This project focuses on categorizing news headlines into six categories using a statistical machine learning approach. The dataset consists of 3000 headlines evenly distributed across six categories: Politics, Economy, Sports, Current Affairs, Health, and Technology.
- Data: The dataset contains 500 headlines for each of the six categories. The data has been cleaned, with stop words and numbers removed.
- Model: A Random Forest classifier is used.
- Evaluation: Cross-validation is employed to test the model, achieving a precision of 0.70 and an accuracy of 0.61.
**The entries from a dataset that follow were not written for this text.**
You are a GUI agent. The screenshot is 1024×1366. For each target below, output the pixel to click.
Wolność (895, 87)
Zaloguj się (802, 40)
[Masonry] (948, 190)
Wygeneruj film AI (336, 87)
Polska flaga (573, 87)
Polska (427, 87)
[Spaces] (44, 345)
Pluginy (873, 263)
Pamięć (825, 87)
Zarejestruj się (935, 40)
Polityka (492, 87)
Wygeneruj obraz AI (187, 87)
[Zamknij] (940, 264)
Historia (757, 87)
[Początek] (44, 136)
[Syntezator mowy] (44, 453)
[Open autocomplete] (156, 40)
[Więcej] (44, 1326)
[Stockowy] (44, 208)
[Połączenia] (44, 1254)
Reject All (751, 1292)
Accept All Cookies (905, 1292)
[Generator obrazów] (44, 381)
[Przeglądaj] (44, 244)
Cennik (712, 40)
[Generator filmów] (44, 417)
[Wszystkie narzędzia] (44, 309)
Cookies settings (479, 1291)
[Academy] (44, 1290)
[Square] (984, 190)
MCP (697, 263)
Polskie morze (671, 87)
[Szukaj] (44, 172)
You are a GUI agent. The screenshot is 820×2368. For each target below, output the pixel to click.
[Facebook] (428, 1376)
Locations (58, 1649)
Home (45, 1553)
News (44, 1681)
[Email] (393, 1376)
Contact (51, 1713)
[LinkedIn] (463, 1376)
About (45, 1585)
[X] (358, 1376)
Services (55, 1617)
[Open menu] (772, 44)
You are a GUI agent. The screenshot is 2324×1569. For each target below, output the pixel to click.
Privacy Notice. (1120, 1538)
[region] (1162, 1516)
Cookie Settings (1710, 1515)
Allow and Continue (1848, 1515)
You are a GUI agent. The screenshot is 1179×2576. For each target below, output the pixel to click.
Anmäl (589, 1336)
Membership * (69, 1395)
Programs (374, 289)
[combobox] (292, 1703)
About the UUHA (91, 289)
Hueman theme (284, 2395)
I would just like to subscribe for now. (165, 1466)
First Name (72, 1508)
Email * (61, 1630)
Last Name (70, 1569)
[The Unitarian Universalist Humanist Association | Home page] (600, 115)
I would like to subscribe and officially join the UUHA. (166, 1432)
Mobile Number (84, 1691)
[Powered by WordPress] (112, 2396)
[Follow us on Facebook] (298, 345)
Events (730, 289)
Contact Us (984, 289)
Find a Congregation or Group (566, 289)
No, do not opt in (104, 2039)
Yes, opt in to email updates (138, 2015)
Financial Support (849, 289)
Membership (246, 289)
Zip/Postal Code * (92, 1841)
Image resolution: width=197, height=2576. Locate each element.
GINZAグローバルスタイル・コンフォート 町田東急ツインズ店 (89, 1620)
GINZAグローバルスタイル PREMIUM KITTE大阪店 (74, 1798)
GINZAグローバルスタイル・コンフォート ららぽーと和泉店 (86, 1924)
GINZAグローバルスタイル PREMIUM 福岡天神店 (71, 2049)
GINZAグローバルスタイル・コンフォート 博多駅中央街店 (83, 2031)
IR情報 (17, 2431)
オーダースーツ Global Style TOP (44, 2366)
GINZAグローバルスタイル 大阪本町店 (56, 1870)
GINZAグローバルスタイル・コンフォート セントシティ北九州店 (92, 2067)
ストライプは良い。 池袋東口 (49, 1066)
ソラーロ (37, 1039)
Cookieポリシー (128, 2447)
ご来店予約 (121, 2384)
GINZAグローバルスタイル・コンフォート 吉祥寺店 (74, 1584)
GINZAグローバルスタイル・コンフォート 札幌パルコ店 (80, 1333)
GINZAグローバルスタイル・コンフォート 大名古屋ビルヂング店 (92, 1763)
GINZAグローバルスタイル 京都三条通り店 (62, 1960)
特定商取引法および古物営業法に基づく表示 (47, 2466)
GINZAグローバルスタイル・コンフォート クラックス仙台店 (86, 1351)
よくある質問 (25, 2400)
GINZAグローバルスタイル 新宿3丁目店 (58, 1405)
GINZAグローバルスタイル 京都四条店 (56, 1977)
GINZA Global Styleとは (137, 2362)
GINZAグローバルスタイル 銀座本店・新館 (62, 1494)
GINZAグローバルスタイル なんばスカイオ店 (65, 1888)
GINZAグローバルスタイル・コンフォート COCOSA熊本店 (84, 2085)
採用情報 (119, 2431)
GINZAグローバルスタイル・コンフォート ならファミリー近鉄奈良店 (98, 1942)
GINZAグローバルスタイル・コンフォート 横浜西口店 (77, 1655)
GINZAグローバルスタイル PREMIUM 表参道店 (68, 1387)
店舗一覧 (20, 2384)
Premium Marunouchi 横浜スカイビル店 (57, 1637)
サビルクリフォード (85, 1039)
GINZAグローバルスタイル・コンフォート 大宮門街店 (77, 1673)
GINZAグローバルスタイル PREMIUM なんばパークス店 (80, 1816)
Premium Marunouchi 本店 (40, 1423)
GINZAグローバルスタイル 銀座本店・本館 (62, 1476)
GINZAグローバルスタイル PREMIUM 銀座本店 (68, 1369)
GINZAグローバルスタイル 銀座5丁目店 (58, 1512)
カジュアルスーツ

To set up the environment, the following packages need to be installed:
requirements
chardet
gensim
openpyxl
-
Clone the repository:
git clone https://github.com/eraybuyukkanat/nlp_news_classification.git cd your-repo
-
Install the necessary packages:
pip install -r requirements.txt
pip install chardet
pip install gensim
pip install openpyxl
-
Ensure your dataset is properly formatted and placed in the appropriate directory.
-
Open and run the Jupyter Notebook to train and evaluate the model:
jupyter notebook classification.ipynb
The model achieves the following performance metrics:
Precision: 0.70 Accuracy: 0.61
## License
This project is licensed under the MIT License - see the LICENSE file for details.